The billions of people who now use such apps operate under cover of secrecy.
We are only starting to discover quite how dangerous the flipside to that west-coast liberal vision could be.
Whenever a terrorist attack occurs these days, a key line of investigation is how the perpetrators communicated.
Over the past couple of years — in Paris, in London, in Stockholm — police have highlighted the role of encrypted messaging via WhatsApp.
“The shadow continues to fall,” former FBI director James Comey told senators in May, in reference to the secrecy such services provide.Encrypted messages render wiretaps and subpoenas worthless because the words sit only on an individual’s device and are not accessible by the companies that facilitate them.
Authorities both in the UK and US have appealed, often in vain, to technology groups to give them “backdoor” access to encrypted data in serious crime probes, most notably Apple after the San Bernardino mass shooting.
Much of the debate has centred so far on terrorism. Now, as the FBI highlighted this week, the potential of encrypted messaging to facilitate financial crime is coming into focus.
Encryption is a growing problem in tackling “fraud, money laundering and insider trading”, a senior FBI agent told the Financial Times.
Last week Daniel Rivas, a former Bank of America IT employee, pleaded guilty to passing secret information about corporate takeovers to a handful of other men. Mr Rivas used an encrypted messaging service to communicate the tips, according to the Securities and Exchange Commission complaint.
Earlier this year, the UK’s Financial Conduct Authority imposed the first fine on a banker for sharing confidential information on WhatsApp.
Christopher Niehaus received a penalty of £37,198 for passing information on confidential deals to friends.
Examples of regulatory action like this would suggest that encrypted messaging is no obstacle to law enforcement.

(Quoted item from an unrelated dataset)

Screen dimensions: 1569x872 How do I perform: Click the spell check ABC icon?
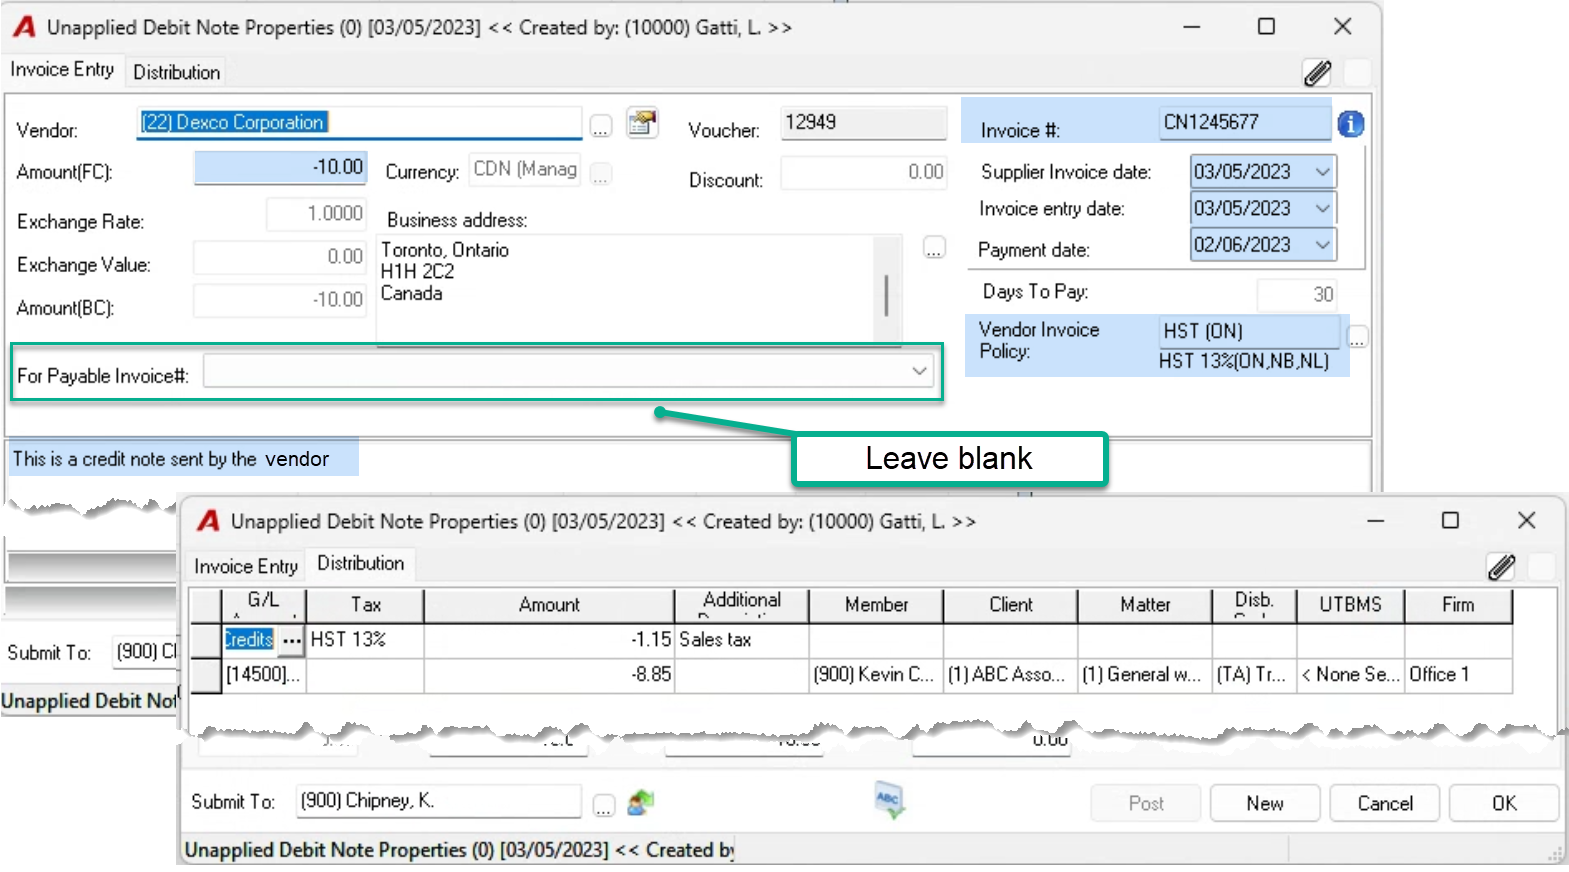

But the tools inevitably make it harder to identify wrongdoing, catch criminals and bring cases against them.
The FCA case relied on Mr Niehaus volunteering his phone and passwords, rather than having his messages rumbled.What if WhatsApp had existed 10 years ago? Would the rigging of Libor and foreign exchange rates ever have been uncovered? As it was, Bloomberg and other unencrypted messaging services were used — providing prosecutors with ample evidence, much of it memorably colourful.Superficially, at least, behaviour has been tightened up in recent years.
Bloomberg has improved the monitoring tools offered on its terminals, allowing compliance officers easier access to employees’ communications.

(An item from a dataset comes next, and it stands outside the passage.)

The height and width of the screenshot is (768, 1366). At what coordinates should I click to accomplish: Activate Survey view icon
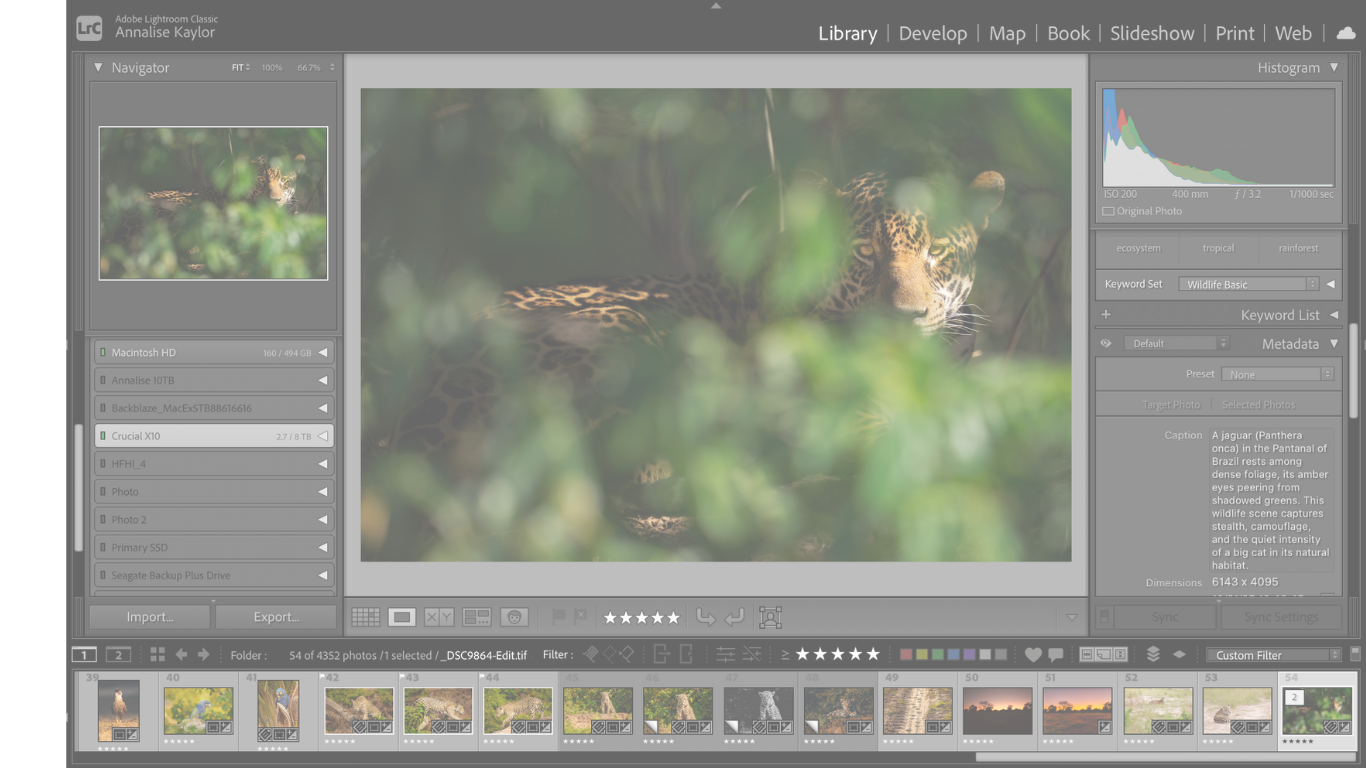[x=477, y=617]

Several banks have banned the kind of multi-company chat rooms that allowed the Libor and forex collusion to take place.
Some no longer allow traders to take phones on to trading floors.
Chief executives have joined clean-up initiatives, such as the UK’s Banking Standards Board.
Fines should now be on a downward trajectory, too. A springtime assessment by Boston Consulting Group of penalties imposed on banks globally found that last year’s tally was $42bn.
Though it was up on 2015, it was a long way off the $75bn peak of 2014. Numbers should keep falling as banks finalise their penalties for the big legacy scandals — mis-selling products and breaching money laundering rules, as well as manipulating Libor and forex.
Among this year’s notable settlements, Deutsche Bank has sealed a $7.2bn settlement over mis-sold mortgage bonds, as well as a $630m penalty over Russian money laundering.
BNP Paribas has paid out nearly $600m over the forex affair.It is a fair bet that Mr Marlinspike did not have the protection of market manipulating investment bankers in mind when he spoke out a few years ago against the “burgeoning worldwide surveillance industry”.
But unless Silicon Valley’s idealists relent, and grant regulators some kind of backdoor access to encrypted information, financial criminals, like terrorists, will have an easier ride.
And we may never know whether bankers’ crimes are genuinely declining — or are just going undiscovered.